Wendo wa Matoki self-help group (SHG) derive from Yumbe Village in Makueni County, southeast Kenya, an arid and semi-arid area with perennial water shortages.

Through support from Excellent Development in collaboration with Africa Sand Dam Foundation (ASDF), the community has been able to construct sand dams and shallow wells in a bid to improve water access at the rural village. The community group has also been taken through a host of soil conservation and climate-smart agriculture trainings in a bid to instil sustainable farming practices among the members.

"I just spend five to ten minutes to access water for our crops which is quite an easy task, this project has made our lives easier in general.”

Joyce Mwikali, member of Wendo wa Matoki self-help group, southeast Kenya.

ASDF recently visited the group and found that the members have enormously enjoyed the abundance of clean water attained from the sand dams and wells in their community. Locals came out to share their renewed hopes in life in the wake of water availability in their area:

“I have been using water from the sand dam and have planted spinach, kales and tomatoes in my farm for domestic use and sale of surplus. This project has been very instrumental to me and my family in increasing family income while also encouraging healthy eating habits especially as I am getting old. I am able to make sales worth an average 100 Kenyan Shillings per day. I just spend five to ten minutes to access water for our crops which is quite an easy task, this project has made our lives easier in general” said Joyce Mwikali, 51.

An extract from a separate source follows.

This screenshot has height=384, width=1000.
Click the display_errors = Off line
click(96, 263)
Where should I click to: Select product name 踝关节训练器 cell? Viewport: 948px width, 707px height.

"I have been able to learn the seeds adaptable with climatic conditions in our area... The current crops and trees are doing well and the future looks bright in terms of being food secure.”

Musila Nzengu, member of Wendo wa Matoki self-help group, southeast Kenya.

The community group was not only supported in water projects but were also trained in modern climate-smart farming techniques aimed at improving food security and maximum utilization of available water resources, even in dry periods.

“Through support from ASDF, I have been able to learn the seeds adaptable with climatic conditions in our area, importance of terracing my farm before the rains, the right spacing during planting, crop rotation and also how to plant fruit trees in my farm. After trying the different techniques learned over the years, I have witnessed gradual improvement in yields from my small farm. The current crops and trees are doing well and the future looks bright in terms of being food secure” added Musila Nzengu 63.